Many control problems are solved with the assumption that full state information is available to the control law. This is often a limiting assumption in practice as some physical quantities will be difficult or expensive to measure. In this situation it is common to employ an observer to estimate unmeasurable states from a subset of measured state information and input information. The team has been at the forefront of developments in the area of sliding mode observers. Here, the manifold is a function of the error between the measured and estimated states and a discontinuous injection signal is used to force the error to zero. This ensures the generation of a set of estimated states for use by the control law which exactly correlate with the measured signals obtained from the plant.

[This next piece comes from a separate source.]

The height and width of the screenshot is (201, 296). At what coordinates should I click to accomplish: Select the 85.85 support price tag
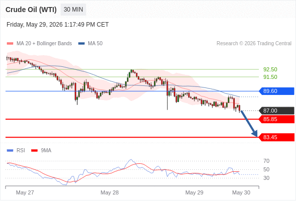(x=276, y=119)
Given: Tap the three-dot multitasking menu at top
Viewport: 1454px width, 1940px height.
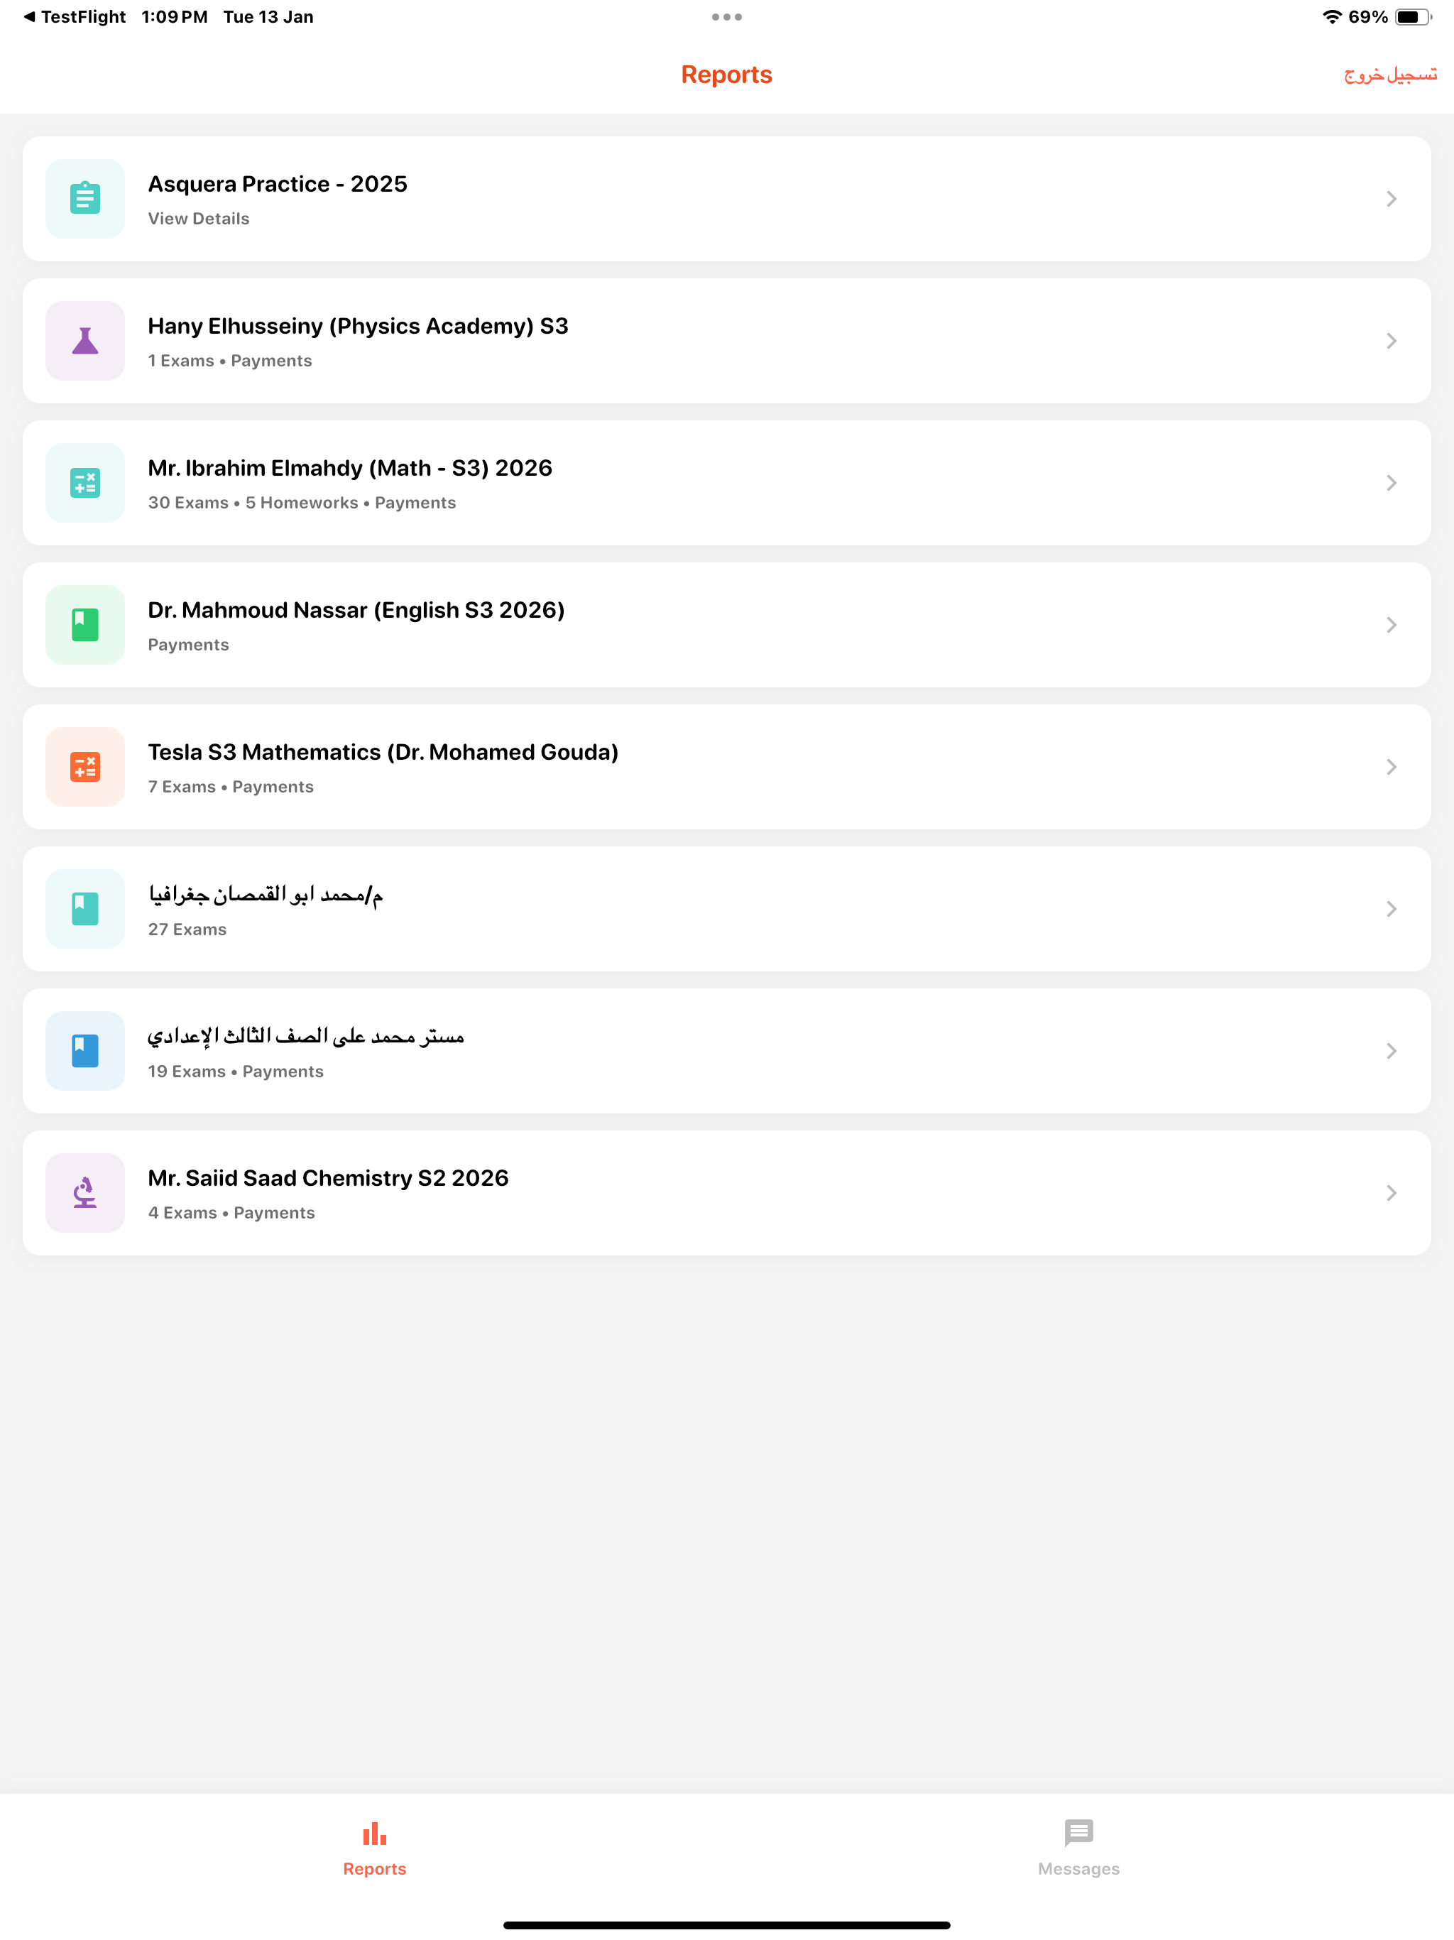Looking at the screenshot, I should [726, 17].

The robustness of such sliding mode controller and observers is achieved because the applied discontinuous injection signal causes the plant, or observer, to experience 'on average' a signal which exactly cancels the effects of any unmodelled parameter variations or external disturbance signals. This injection signal is thus a potentially useful source of information. For example, if the model used to define the observer represents nominal, healthy operation of a plant or process, any deviation in the average value of the applied discontinuous injection signal from zero can be interpreted as an indication of 'abnormal' operating conditions. Further, appropriate analysis of the applied injection signal can enable precise information concerning the nature of the fault or parameter variation to be ascertained.

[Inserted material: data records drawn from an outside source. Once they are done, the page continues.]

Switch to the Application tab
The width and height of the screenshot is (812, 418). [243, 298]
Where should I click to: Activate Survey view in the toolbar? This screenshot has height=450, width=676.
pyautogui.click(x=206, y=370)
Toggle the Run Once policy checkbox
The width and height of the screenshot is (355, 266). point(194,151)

From the springboard of such successful fundamental research has developed an exciting and continuing programme of experimental research that is currently receiving a great deal of industrial interest and support. Current key research themes include:
- Output feedback control of time delay systems
- Application of output sampling and the development of controllers with memory for discrete sliding mode control and reconfiguration
- Condition monitoring for robust dynamic reconfiguration of engineering systems
- Development of control and estimation strategies for bioprocesses and the food and drink industry
- Application of modelling and simulation tools from engineering to the analysis of pathalogical gait
- Development of controller and observer strategies for nonminimum phase systems
- Advanced control of fusion plasma
- Output feedback control for uncertain variable structure systems with resets
- Development of robust control and estimation paradigms for networked control systems
Additional mathematical modelling, based on the numerical solution of differential equations, has been developed to study biological systems. A coarse-grain model of the red blood cell membrane, based on molecular dynamics, has been implemented which is able to reproduce membrane thermal fluctuations. As part of this work a theoretical method to quantify elastic moduli of 2- dimensional membrane embedded in the 3-dimensional space and in contact with a thermal reservoir has been proposed for the first time. The combination of experiments, molecular dynamics model and elastic theory enables the derivation of elastic moduli of red blood cells; the technique is currently used to identify differences between normal and diseased cells and to explain microcirculatory changes in some blood diseases in patients with sepsis.
Furthermore, a reaction-diffusion model, based on the solution of diffusion equations, has been implemented to study cell signalling in the ovary and in the intestine. This work proposes a novel approach for the spatial analysis of cell signalling to identify likely sources of regulatory molecules. This approach has wide applicability within many branches of cell biology for studying spatial signalling within tissues and cells. For example, findings from this work have been used to target the identification of bone-morphogenetic protein antagonists in the ovary. Moreover, the approach, combining experiment and mathematical modelling, allowed measuring the extracellular serotonin concentration in the intestine, and allowed the characterisation of transmission properties of different intestine tissues and the efficacy of pharmacological agents.